Entries for locating words and elements:
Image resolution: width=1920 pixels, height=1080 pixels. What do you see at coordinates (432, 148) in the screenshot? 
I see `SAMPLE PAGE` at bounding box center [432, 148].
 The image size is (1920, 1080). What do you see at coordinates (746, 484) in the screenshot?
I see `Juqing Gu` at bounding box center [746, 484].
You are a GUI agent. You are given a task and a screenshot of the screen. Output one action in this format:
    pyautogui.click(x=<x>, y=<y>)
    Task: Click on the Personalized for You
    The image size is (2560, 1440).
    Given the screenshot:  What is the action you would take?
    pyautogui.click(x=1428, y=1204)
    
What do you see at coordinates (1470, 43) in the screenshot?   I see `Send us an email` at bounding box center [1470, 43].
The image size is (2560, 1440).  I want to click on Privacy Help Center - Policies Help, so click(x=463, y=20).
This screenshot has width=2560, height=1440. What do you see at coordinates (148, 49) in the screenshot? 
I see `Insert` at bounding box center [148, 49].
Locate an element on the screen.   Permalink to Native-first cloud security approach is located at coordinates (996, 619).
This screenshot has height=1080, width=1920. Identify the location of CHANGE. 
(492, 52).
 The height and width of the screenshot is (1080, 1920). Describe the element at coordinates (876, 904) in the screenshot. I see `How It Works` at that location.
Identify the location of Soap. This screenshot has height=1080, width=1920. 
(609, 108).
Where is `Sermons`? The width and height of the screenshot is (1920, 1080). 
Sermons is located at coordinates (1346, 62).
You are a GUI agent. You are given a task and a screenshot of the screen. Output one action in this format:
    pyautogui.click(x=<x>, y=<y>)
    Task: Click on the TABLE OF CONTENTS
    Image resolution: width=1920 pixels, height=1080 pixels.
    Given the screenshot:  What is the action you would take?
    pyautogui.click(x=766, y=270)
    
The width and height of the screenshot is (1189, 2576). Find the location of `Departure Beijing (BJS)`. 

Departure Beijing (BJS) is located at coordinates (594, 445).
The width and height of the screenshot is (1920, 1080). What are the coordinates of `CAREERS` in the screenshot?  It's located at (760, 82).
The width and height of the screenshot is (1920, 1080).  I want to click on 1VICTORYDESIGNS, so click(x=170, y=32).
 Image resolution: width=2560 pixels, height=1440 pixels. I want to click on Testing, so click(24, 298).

■ EXERCISE GOAL: Copy out the entries above with each "GUI agent" switched to "screen assistant" and nothing else altered.

■ SOLUTION:
Image resolution: width=1920 pixels, height=1080 pixels. What do you see at coordinates (432, 148) in the screenshot? 
I see `SAMPLE PAGE` at bounding box center [432, 148].
 The image size is (1920, 1080). What do you see at coordinates (746, 484) in the screenshot?
I see `Juqing Gu` at bounding box center [746, 484].
You are a screen assistant. You are given a task and a screenshot of the screen. Output one action in this format:
    pyautogui.click(x=<x>, y=<y>)
    Task: Click on the Personalized for You
    The image size is (2560, 1440).
    Given the screenshot:  What is the action you would take?
    pyautogui.click(x=1428, y=1204)
    
What do you see at coordinates (1470, 43) in the screenshot?   I see `Send us an email` at bounding box center [1470, 43].
The image size is (2560, 1440).  I want to click on Privacy Help Center - Policies Help, so click(x=463, y=20).
This screenshot has width=2560, height=1440. What do you see at coordinates (148, 49) in the screenshot? 
I see `Insert` at bounding box center [148, 49].
Locate an element on the screen.   Permalink to Native-first cloud security approach is located at coordinates (996, 619).
This screenshot has height=1080, width=1920. Identify the location of CHANGE. 
(492, 52).
 The height and width of the screenshot is (1080, 1920). Describe the element at coordinates (876, 904) in the screenshot. I see `How It Works` at that location.
Identify the location of Soap. This screenshot has height=1080, width=1920. 
(609, 108).
Where is `Sermons`? The width and height of the screenshot is (1920, 1080). 
Sermons is located at coordinates (1346, 62).
You are a screen assistant. You are given a task and a screenshot of the screen. Output one action in this format:
    pyautogui.click(x=<x>, y=<y>)
    Task: Click on the TABLE OF CONTENTS
    Image resolution: width=1920 pixels, height=1080 pixels.
    Given the screenshot:  What is the action you would take?
    pyautogui.click(x=766, y=270)
    
The width and height of the screenshot is (1189, 2576). Find the location of `Departure Beijing (BJS)`. 

Departure Beijing (BJS) is located at coordinates (594, 445).
The width and height of the screenshot is (1920, 1080). What are the coordinates of `CAREERS` in the screenshot?  It's located at (760, 82).
The width and height of the screenshot is (1920, 1080).  I want to click on 1VICTORYDESIGNS, so click(x=170, y=32).
 Image resolution: width=2560 pixels, height=1440 pixels. I want to click on Testing, so click(24, 298).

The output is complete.